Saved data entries
--------
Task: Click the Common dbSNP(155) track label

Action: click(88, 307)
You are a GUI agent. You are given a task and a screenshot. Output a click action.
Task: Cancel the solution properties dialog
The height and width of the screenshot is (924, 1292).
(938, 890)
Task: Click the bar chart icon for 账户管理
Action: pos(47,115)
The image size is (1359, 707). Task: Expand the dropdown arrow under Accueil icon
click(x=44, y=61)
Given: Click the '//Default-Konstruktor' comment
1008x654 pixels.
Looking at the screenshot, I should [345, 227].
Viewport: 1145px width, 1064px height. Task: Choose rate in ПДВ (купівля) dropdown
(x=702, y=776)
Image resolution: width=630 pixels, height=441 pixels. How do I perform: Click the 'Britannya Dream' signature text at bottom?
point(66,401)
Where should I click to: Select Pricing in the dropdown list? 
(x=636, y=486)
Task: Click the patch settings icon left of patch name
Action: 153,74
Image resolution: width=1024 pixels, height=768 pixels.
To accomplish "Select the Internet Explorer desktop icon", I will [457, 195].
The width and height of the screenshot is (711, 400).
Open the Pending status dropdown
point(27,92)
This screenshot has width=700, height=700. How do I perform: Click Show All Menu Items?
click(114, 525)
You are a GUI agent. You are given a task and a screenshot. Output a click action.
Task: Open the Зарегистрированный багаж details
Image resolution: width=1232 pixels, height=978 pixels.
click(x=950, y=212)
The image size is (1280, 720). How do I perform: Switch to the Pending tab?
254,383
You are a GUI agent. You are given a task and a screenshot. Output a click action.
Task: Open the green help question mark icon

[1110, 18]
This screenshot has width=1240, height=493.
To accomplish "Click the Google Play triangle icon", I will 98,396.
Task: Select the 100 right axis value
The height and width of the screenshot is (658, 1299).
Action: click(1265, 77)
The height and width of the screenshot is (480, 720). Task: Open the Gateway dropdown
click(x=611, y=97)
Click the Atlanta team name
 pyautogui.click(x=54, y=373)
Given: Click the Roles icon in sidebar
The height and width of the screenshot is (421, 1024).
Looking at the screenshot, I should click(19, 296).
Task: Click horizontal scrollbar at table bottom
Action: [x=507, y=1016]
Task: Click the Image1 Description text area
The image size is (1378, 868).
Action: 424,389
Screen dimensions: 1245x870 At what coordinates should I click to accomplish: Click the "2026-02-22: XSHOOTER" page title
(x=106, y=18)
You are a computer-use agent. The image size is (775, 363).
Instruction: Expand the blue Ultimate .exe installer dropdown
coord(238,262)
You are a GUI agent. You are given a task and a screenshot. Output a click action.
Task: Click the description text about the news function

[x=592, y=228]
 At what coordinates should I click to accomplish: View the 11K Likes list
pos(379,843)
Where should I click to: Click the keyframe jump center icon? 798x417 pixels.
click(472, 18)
--------
# [ASSIGNMENT]
The line containing "Screen dimensions: 1245x870" and all lines after it, through the last line of the data, should be retyped exactly.

# [COMPLETED EXERCISE]
Screen dimensions: 1245x870 At what coordinates should I click to accomplish: Click the "2026-02-22: XSHOOTER" page title
(x=106, y=18)
You are a computer-use agent. The image size is (775, 363).
Instruction: Expand the blue Ultimate .exe installer dropdown
coord(238,262)
You are a GUI agent. You are given a task and a screenshot. Output a click action.
Task: Click the description text about the news function

[x=592, y=228]
 At what coordinates should I click to accomplish: View the 11K Likes list
pos(379,843)
Where should I click to: Click the keyframe jump center icon? 798x417 pixels.
click(472, 18)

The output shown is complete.